§ **Your assignment**: No pictures go into the copy. Write out exactly the lines below from the one containing "This screenshot has height=425, width=294." through the one containing "Where should I click to: Click".
Data section START
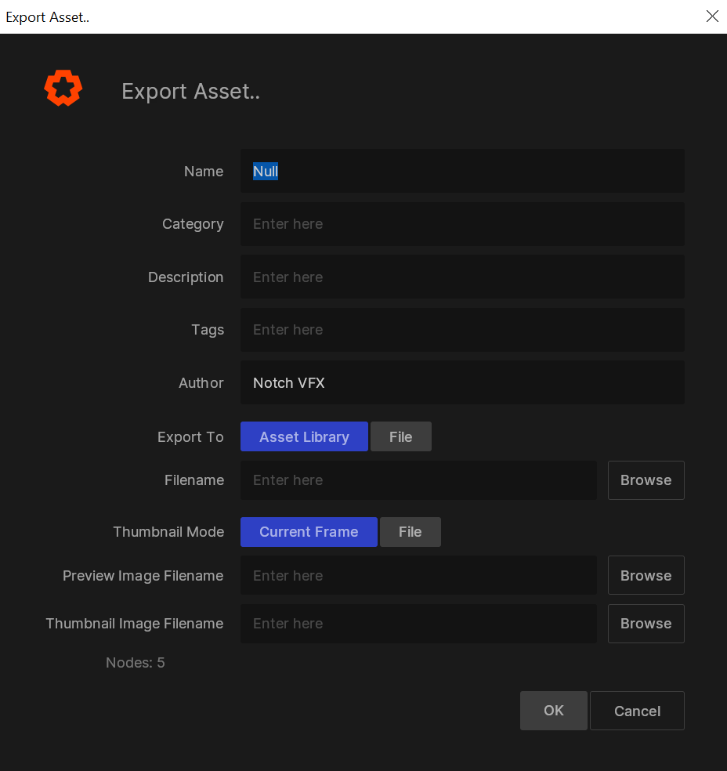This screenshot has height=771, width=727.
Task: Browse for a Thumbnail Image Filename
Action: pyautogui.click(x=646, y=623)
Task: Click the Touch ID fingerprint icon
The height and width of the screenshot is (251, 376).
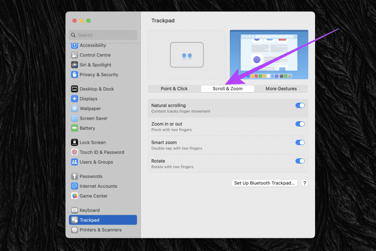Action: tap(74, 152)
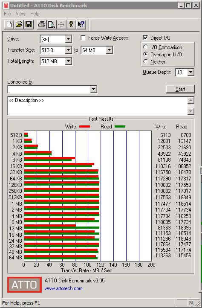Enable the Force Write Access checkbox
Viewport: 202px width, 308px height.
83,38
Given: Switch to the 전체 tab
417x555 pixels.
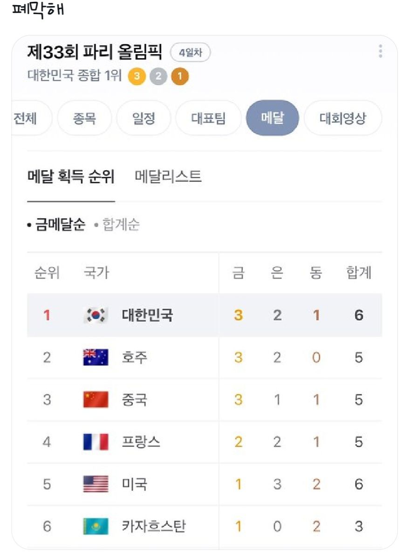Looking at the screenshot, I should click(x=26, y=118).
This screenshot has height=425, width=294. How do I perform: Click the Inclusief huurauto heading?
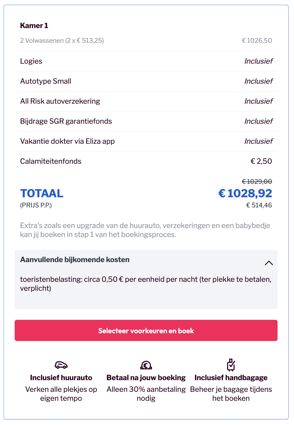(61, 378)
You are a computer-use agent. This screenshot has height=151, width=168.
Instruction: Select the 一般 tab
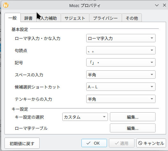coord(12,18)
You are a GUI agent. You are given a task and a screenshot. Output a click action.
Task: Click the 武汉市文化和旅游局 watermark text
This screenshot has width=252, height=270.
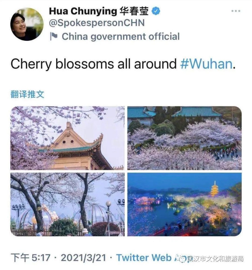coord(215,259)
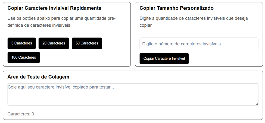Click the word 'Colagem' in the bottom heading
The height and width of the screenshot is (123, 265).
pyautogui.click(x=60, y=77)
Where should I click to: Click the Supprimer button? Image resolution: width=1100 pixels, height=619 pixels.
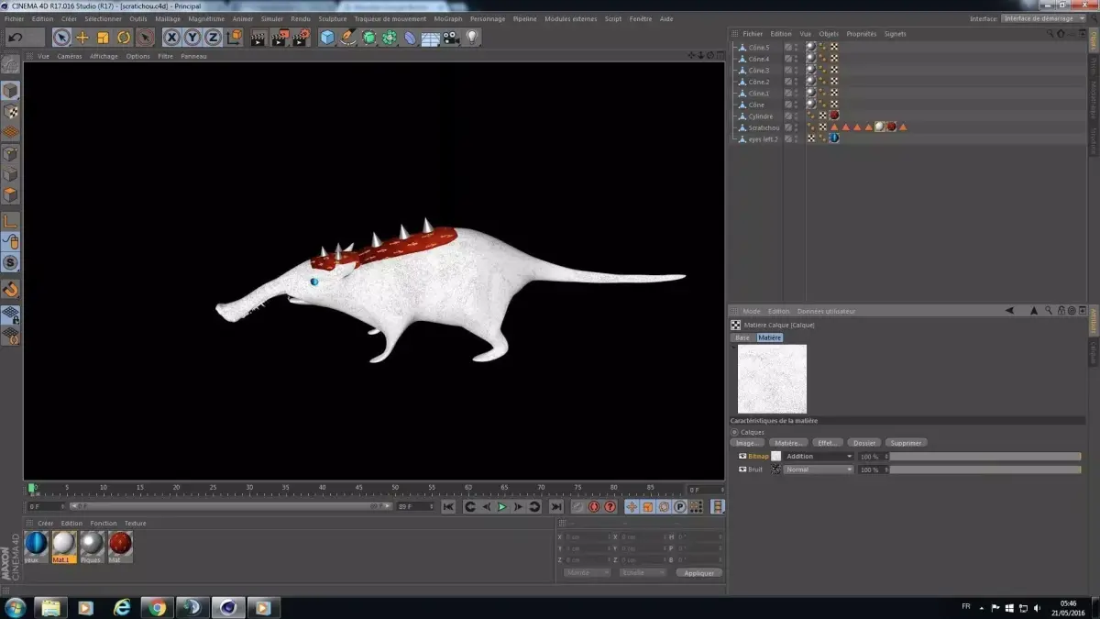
Data section END
Data section START
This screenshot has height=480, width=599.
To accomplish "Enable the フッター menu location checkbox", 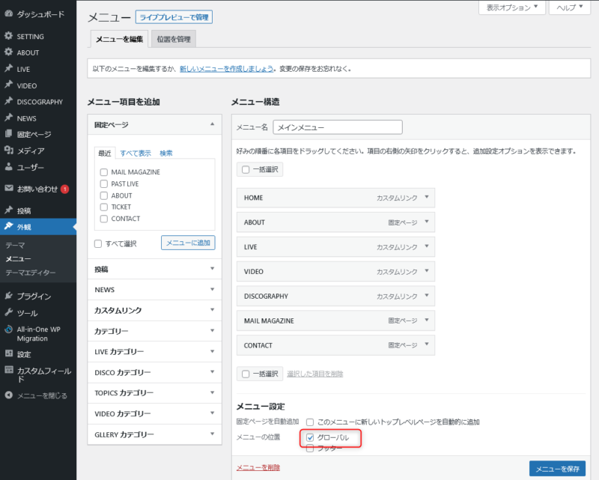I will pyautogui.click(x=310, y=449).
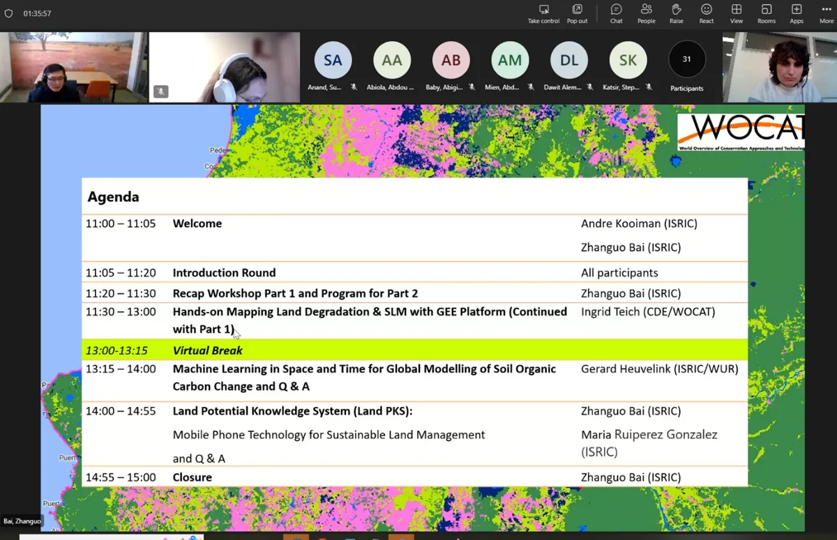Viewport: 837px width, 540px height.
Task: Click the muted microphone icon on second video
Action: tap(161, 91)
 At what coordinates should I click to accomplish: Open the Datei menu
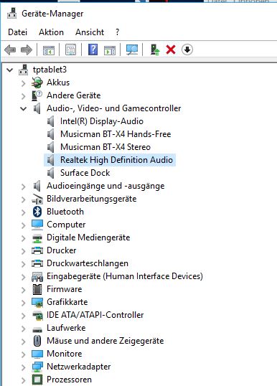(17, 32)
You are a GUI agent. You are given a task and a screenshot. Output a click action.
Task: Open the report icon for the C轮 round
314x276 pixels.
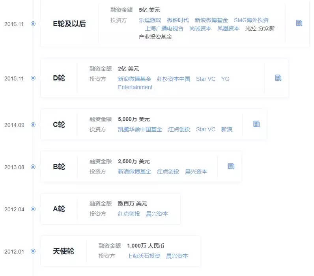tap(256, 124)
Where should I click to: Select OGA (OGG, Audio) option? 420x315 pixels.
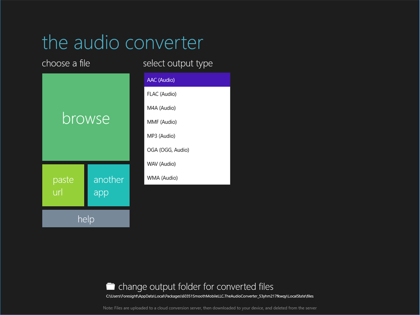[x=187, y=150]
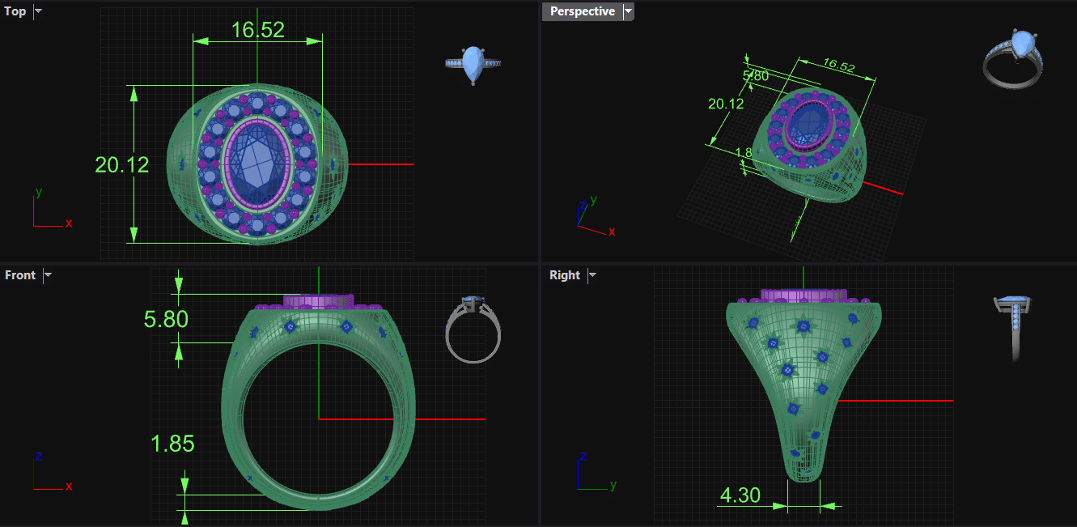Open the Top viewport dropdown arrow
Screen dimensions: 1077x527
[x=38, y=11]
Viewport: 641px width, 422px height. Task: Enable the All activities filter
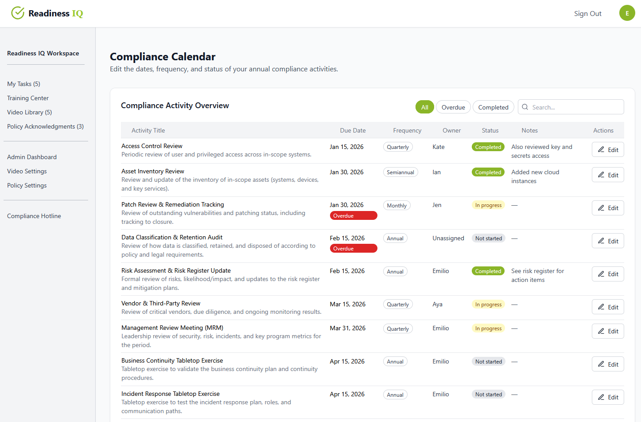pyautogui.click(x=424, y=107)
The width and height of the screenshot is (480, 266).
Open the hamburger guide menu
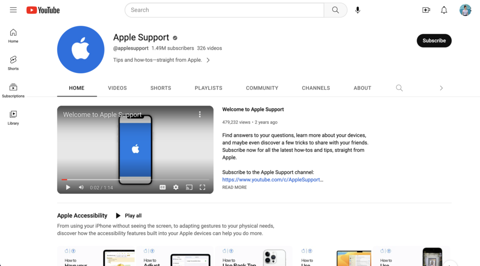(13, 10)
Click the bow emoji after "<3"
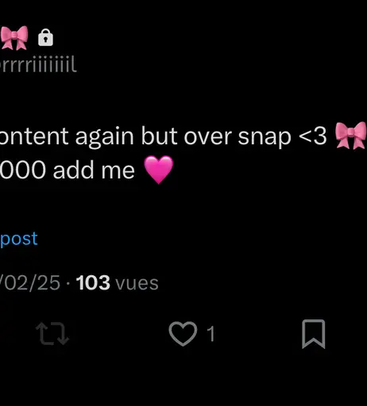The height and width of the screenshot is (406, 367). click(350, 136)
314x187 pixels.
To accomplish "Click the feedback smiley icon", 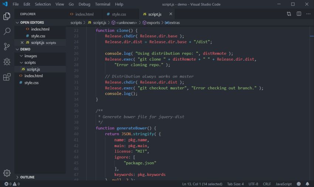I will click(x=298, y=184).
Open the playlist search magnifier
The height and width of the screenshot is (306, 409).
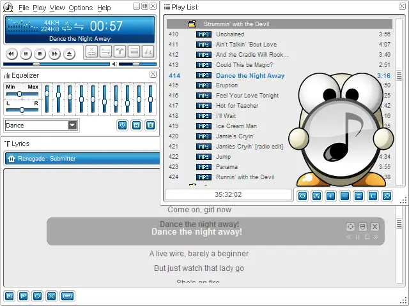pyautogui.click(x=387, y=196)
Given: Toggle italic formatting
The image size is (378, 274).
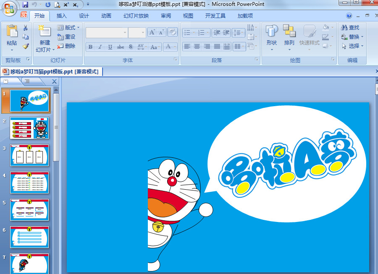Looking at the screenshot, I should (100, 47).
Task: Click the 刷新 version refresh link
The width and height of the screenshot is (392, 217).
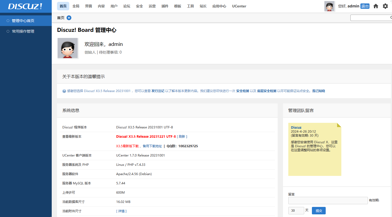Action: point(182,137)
Data section END
§ **Solution**:
This screenshot has height=425, width=294. How do I perform: Click the Inclusief huurauto heading?
(61, 378)
You are a computer-use agent. This screenshot has height=151, width=168.
Instruction: Select the 一般 tab
coord(12,18)
You are a GUI agent. You are given a task and a screenshot. Output a click action.
Task: Click the 武汉市文化和旅游局 watermark text
This screenshot has width=252, height=270.
coord(215,259)
Click the word 'Colagem' in the bottom heading
The height and width of the screenshot is (123, 265).
pyautogui.click(x=60, y=77)
Where should I click to: Click the Supprimer button? Image resolution: width=1100 pixels, height=619 pixels.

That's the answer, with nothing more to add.